Document excerpt —
== == ==

At the end of the walls, on the left, is

THE ROMAN CATHOLIC MEETING-HOUSE,

a neat building, erected in 1776, and enlarged in 1825.  The interior is fitted up with much taste and elegance.  The altar rests on a sarcophagus, on the front of which is a painting of the Last Supper, after Leonardi da Vinci.  Above is a figure of Christ on the Cross, with the inscription “Thus God loved the world.”  The roof is coved and rests on a broad cornice, consisting of angelic figures in relief united by wreaths and garlands of flowers.  In the gallery is a small organ, and on each side the entrance an elegant white marble shell for the holy water.

BOWDLER’S CHARITY SCHOOL

next demands our attention; a plain brick building, founded in 1724, pursuant to the will of Mr. Thomas Bowdler, alderman and draper, for the instruction, clothing, and apprenticing poor children of St. Julian’s parish.  The dress of the children is blue, whence the school is sometimes called “The Blue School.”

Passing at the bottom of the Wyle a curiously carved timber house, formerly the mansion of the highly respectable family of Sherar, we cross “swift Severn’s flood” by

THE ENGLISH, OR STONE BRIDGE.

This elegant structure was completed in 1774, after a design of Mr. Gwynn, a native of the town, at an expense of £15,710, of which £11,494 was raised by voluntary subscriptions.  It is of freestone, 400 feet in length, and comprises seven semicircular arches, the central one being sixty feet in width, and forty in height, and is crowned with a fine balustrade.  The fronts are embellished with light and graceful ornaments.  The ascent, owing to the height of the central arch, is disagreeably steep, and the breadth of the thoroughfare, (only twenty-five feet,) highly inconvenient to the innumerable carriages and passengers which are continually passing over it.

English Bridge

The Old English Bridge, built probably by the Abbots and Burgesses conjointly, was taken down on the completion of the present one.  It was constructed on seventeen arches, and extended over the main stream, and also an arm of the river now filled up, which crossing the road, flowed past the monks’ infirmary into the Meole Brook.  The principal course of the river was extended by six large arches.  Within two arches of the eastern extremity, was a gate and strong embattled tower, with chamber and portcullis, and beyond a drawbridge.  The thoroughfare was of the extremely narrow width of twelve feet, and was greatly encumbered with houses built on the northern parapet.

We now enter the little hamlet of

MERIVALE,

where, on the left, are still seen several specimens of the timber architecture of our forefathers, and on the right stands

THE PUBLIC SUBSCRIPTION CHARITY SCHOOL,

called also the “Brown School,” from the brown dress of the children, erected in 1778.  Children from all quarters of the town are admissible on the recommendation of subscribers, and an useful religious education is afforded to them on the Madras system.

== == ==

Supplied material —
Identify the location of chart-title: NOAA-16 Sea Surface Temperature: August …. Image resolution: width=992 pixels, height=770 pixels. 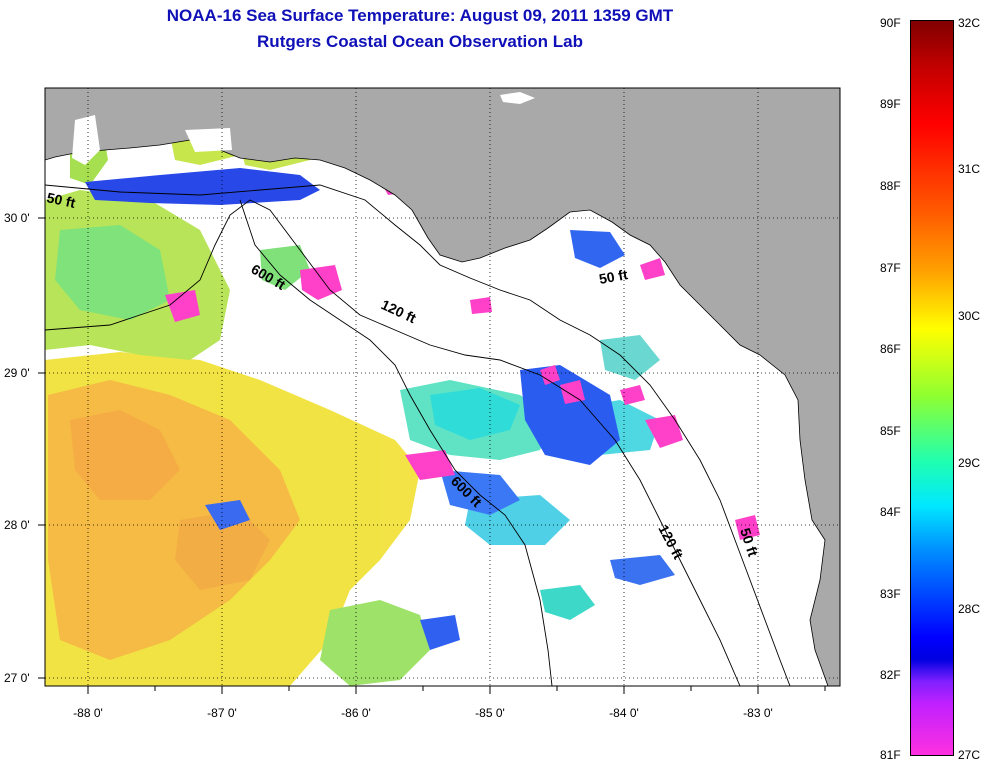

== == ==

Translate this sentence from the town guide excerpt into Spanish: "The dress of the children is blue, whence the school is sometimes called “The Blue School.”" The lines play no part in what follows.

Task solution — La vestimenta de los niños es azul, por lo que a la escuela a veces se la llama «La Escuela Azul».